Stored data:
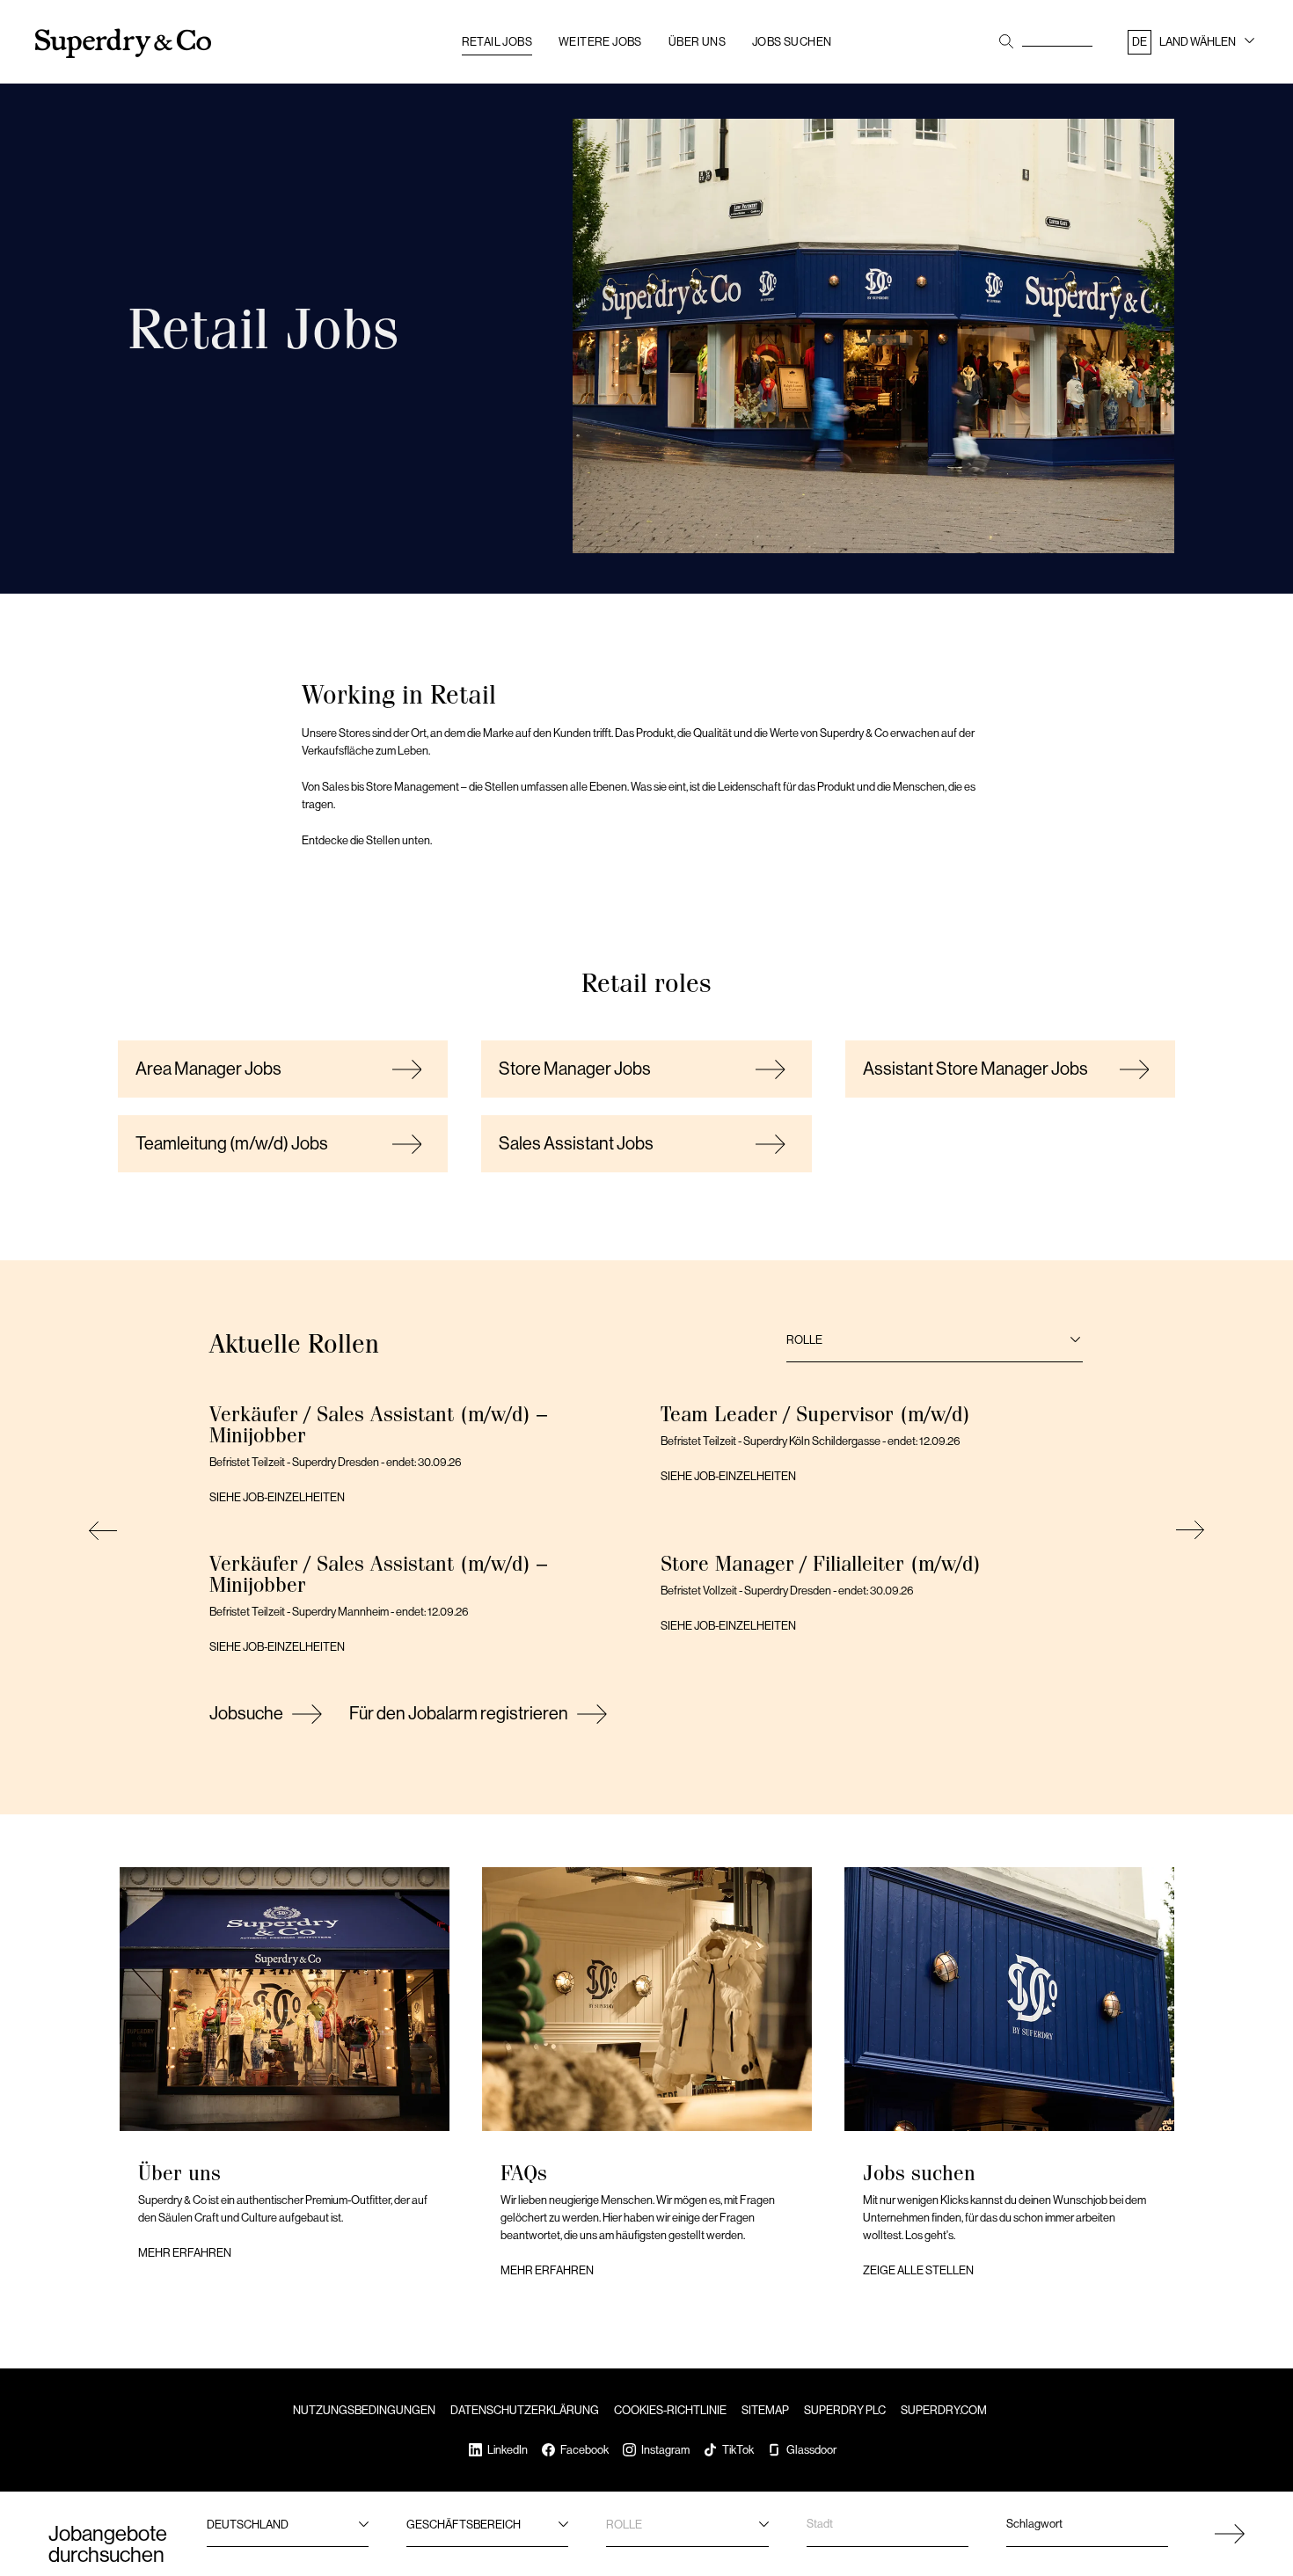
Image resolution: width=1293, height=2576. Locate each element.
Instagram (665, 2449)
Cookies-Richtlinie (670, 2410)
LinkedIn (507, 2449)
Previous (105, 1530)
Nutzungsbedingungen (364, 2410)
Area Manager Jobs (208, 1069)
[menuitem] (1193, 45)
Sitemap (765, 2410)
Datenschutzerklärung (524, 2410)
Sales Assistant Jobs (576, 1144)
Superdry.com (944, 2410)
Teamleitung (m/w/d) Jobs (231, 1144)
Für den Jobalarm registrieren (458, 1714)
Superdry (123, 43)
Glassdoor (811, 2449)
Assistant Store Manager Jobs (975, 1069)
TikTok (738, 2449)
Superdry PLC (845, 2410)
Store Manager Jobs (575, 1069)
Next (1187, 1530)
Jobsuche (246, 1714)
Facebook (584, 2449)
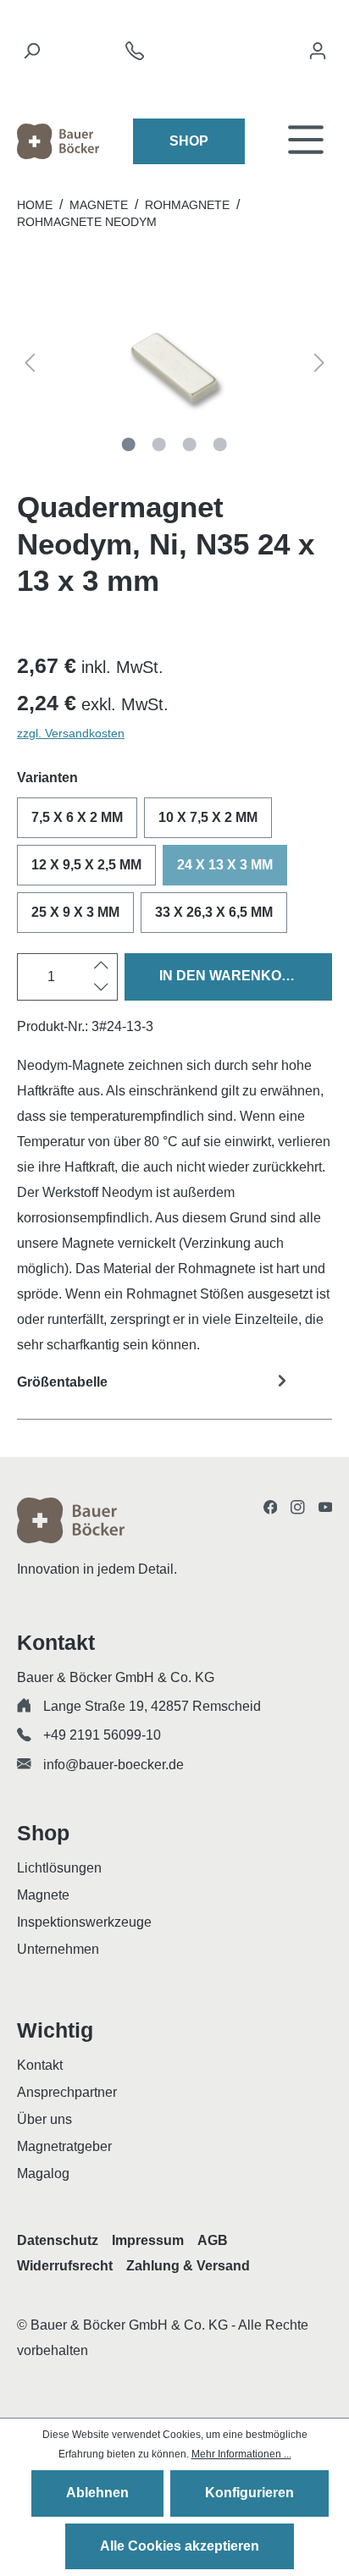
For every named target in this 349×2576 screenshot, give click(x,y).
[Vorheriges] (29, 366)
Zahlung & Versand (188, 2266)
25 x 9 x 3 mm (75, 912)
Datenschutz (57, 2240)
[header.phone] (134, 55)
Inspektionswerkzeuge (84, 1922)
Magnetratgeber (64, 2146)
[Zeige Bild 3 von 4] (190, 444)
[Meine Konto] (317, 55)
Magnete (43, 1895)
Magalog (43, 2173)
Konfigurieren (249, 2492)
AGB (212, 2240)
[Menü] (306, 141)
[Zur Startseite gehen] (58, 141)
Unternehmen (58, 1949)
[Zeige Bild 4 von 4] (220, 444)
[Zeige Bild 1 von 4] (129, 444)
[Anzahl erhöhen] (101, 965)
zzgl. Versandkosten (71, 733)
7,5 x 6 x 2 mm (77, 817)
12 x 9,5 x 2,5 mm (86, 865)
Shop (188, 141)
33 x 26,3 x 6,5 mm (214, 912)
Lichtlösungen (59, 1868)
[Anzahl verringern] (101, 987)
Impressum (148, 2240)
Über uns (44, 2119)
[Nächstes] (319, 366)
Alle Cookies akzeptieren (179, 2546)
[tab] (174, 1393)
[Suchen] (31, 55)
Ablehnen (97, 2492)
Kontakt (40, 2065)
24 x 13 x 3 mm (225, 865)
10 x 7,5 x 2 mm (208, 817)
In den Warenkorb (230, 975)
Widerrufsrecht (65, 2266)
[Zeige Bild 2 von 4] (159, 444)
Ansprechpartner (67, 2092)
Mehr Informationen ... (241, 2454)
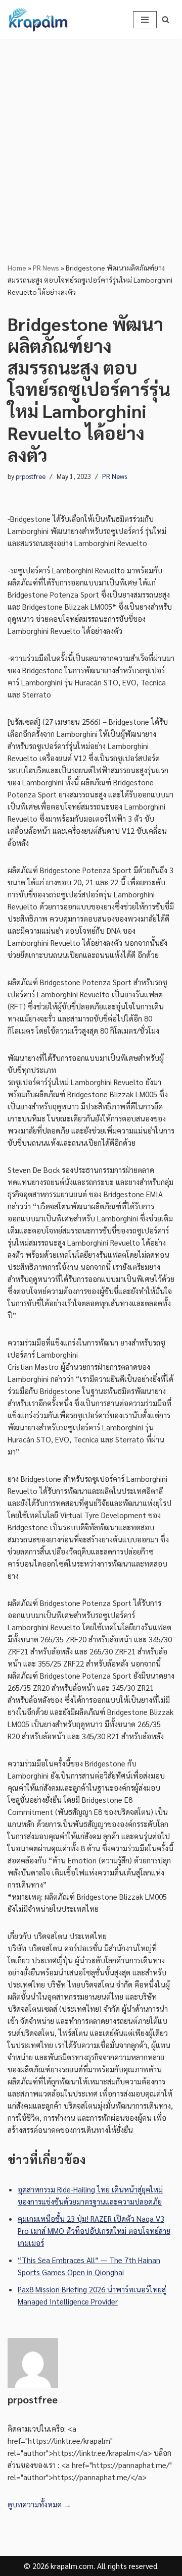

- _Exercise objective_
From the entries, copy every line in which the string "Assistant" can be found.

- _Output for this task_
Sales Assistant Jobs (576, 1144)
Assistant Store Manager Jobs (975, 1069)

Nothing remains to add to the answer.